Copy the lines below, please, starting with the one that contains "Given: Click the 名称 column header" and ending with the last. Pictures stay out.

(EXTRACTED MATERIAL)

####

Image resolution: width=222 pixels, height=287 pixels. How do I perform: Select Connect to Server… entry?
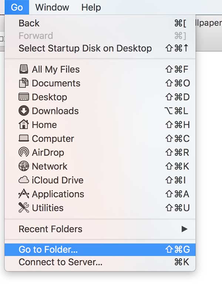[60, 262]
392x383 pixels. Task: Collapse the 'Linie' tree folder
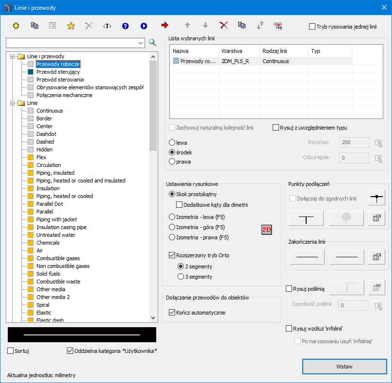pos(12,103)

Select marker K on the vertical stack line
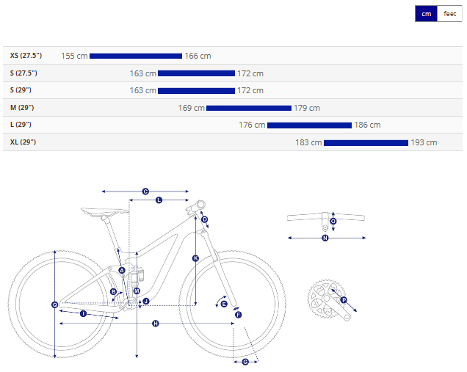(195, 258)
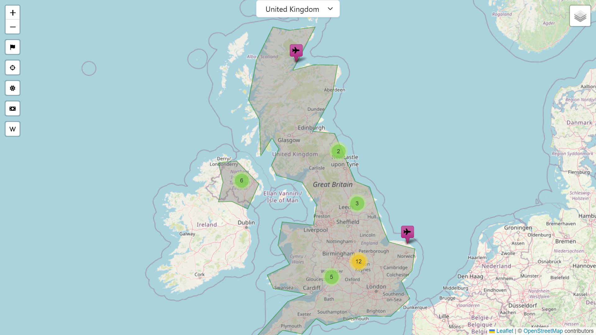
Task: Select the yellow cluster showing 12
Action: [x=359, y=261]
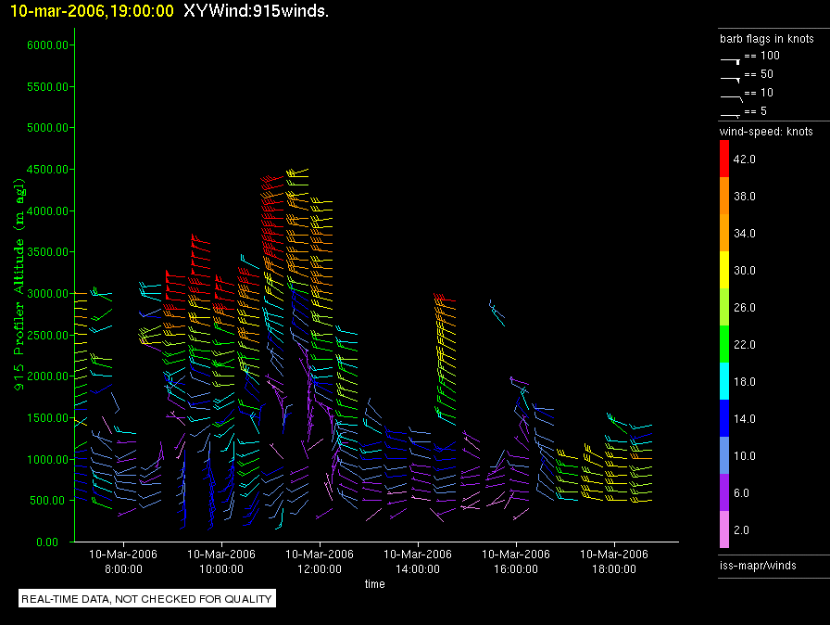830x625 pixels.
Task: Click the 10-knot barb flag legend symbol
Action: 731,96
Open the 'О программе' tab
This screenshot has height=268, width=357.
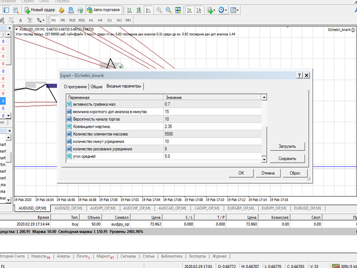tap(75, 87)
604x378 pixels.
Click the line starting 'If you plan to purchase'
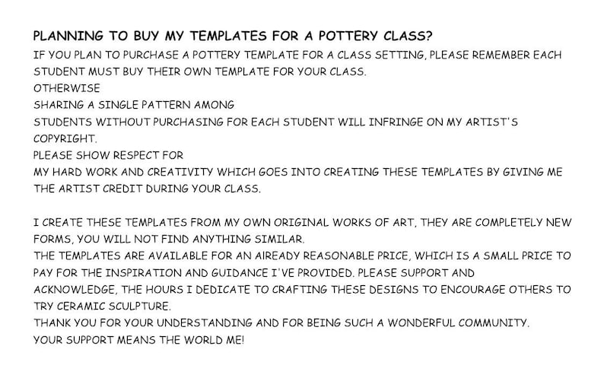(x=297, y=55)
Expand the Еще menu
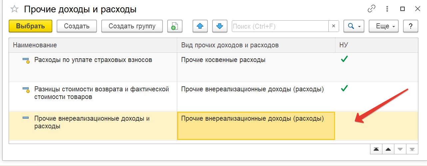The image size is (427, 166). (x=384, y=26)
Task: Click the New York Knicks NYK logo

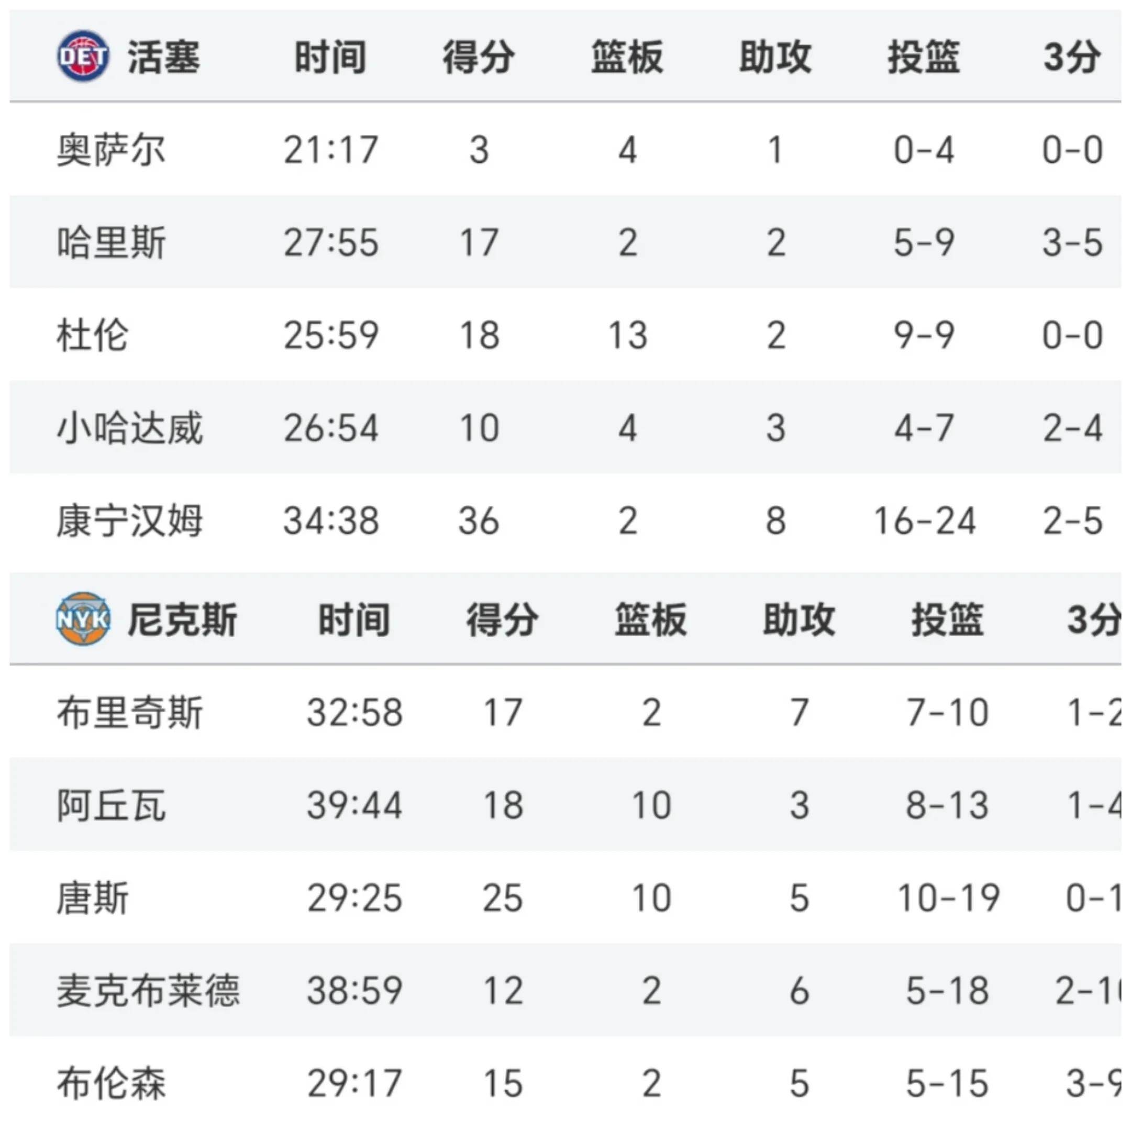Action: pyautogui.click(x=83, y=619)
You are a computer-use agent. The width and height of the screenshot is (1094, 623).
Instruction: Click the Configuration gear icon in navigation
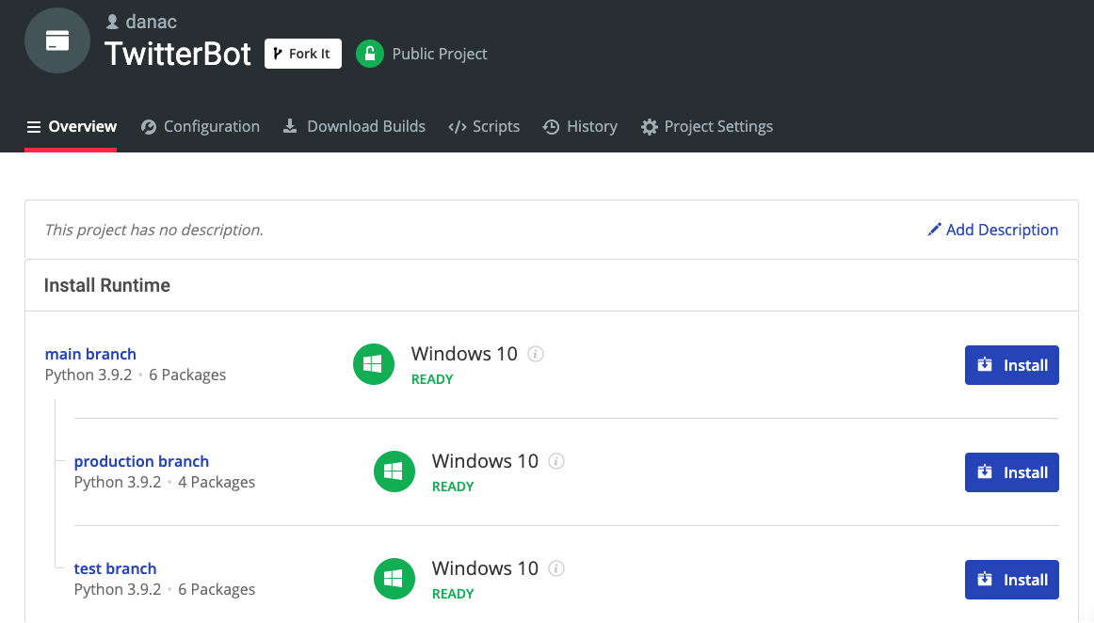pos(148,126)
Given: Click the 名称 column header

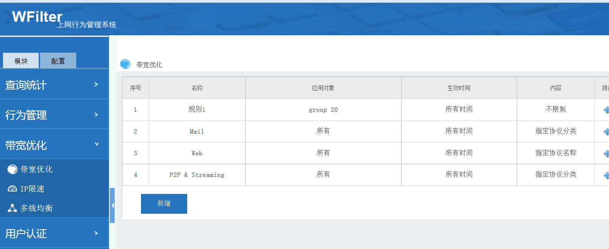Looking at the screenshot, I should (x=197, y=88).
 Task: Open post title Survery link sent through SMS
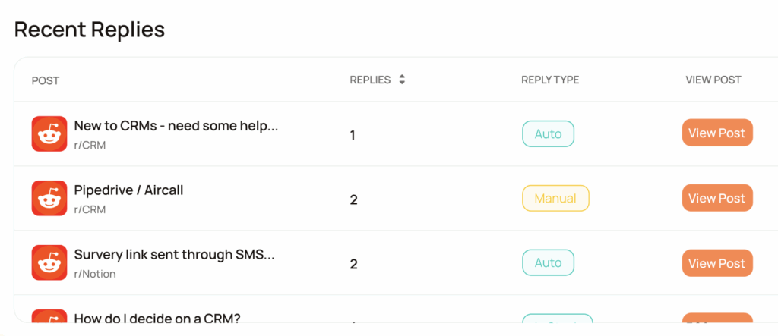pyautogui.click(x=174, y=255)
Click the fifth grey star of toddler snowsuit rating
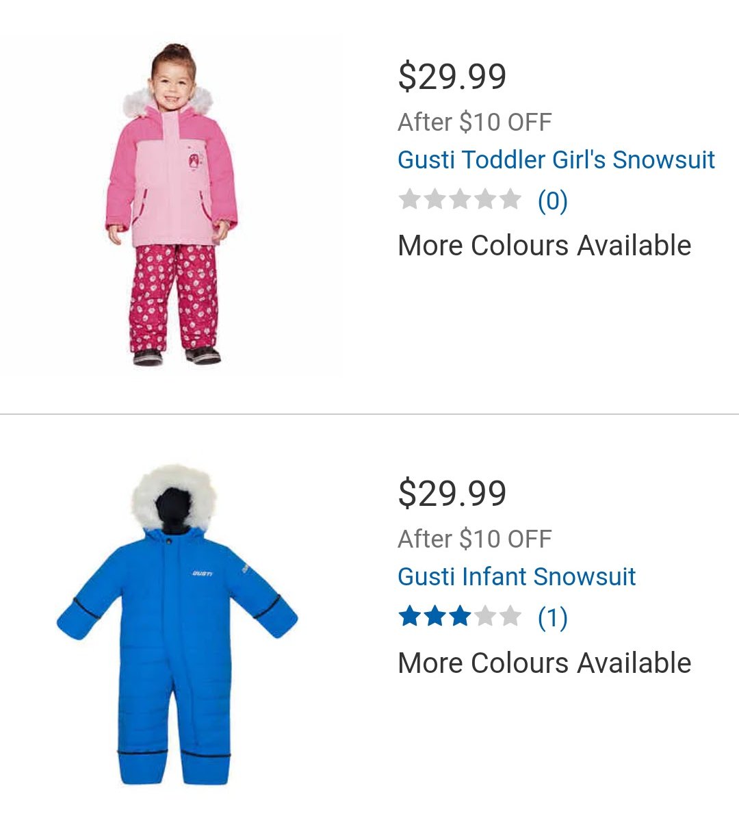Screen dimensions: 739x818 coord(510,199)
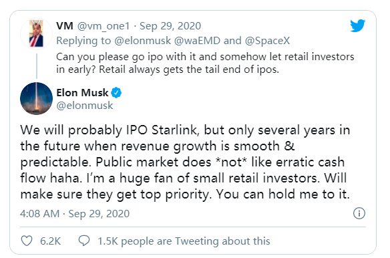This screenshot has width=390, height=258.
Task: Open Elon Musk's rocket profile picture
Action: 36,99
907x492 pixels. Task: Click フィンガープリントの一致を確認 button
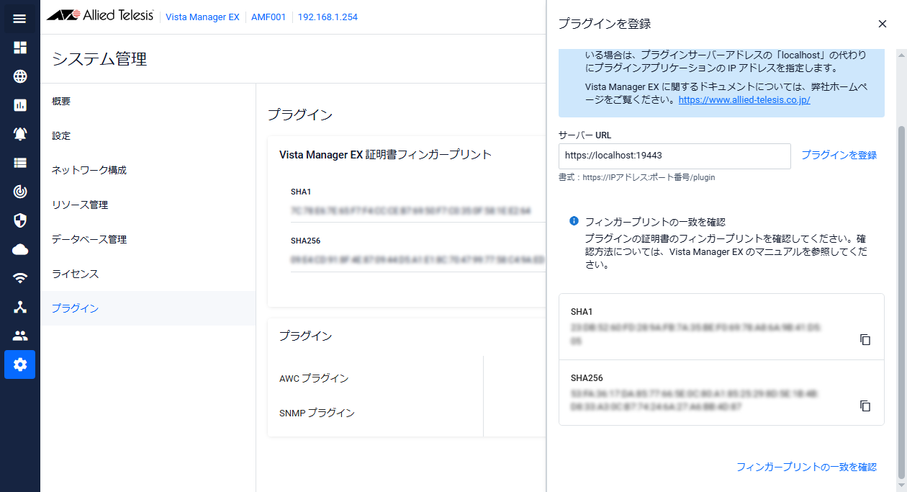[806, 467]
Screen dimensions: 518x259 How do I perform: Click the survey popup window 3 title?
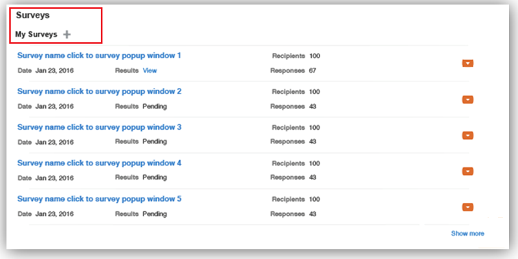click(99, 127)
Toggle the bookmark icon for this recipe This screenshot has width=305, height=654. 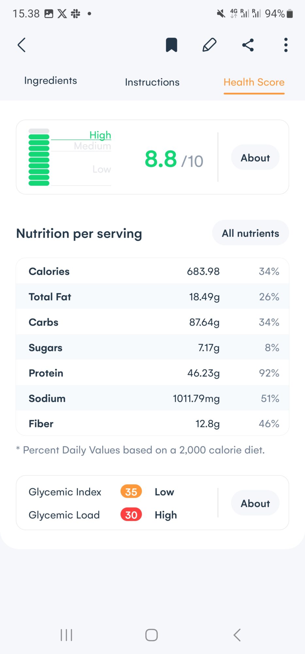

####

(RESULT OF THIS EXERCISE)
Given: Click the 名称 column header

Looking at the screenshot, I should (x=197, y=88).
 Task: Open post title Survery link sent through SMS
pyautogui.click(x=174, y=255)
Click the fifth grey star of toddler snowsuit rating
Screen dimensions: 739x818 coord(510,199)
This screenshot has width=390, height=258.
Task: Open Elon Musk's rocket profile picture
Action: 36,99
907x492 pixels. Task: Click フィンガープリントの一致を確認 button
[806, 467]
Screen dimensions: 518x259 How do I perform: Click the survey popup window 3 title?
click(99, 127)
Toggle the bookmark icon for this recipe This screenshot has width=305, height=654. 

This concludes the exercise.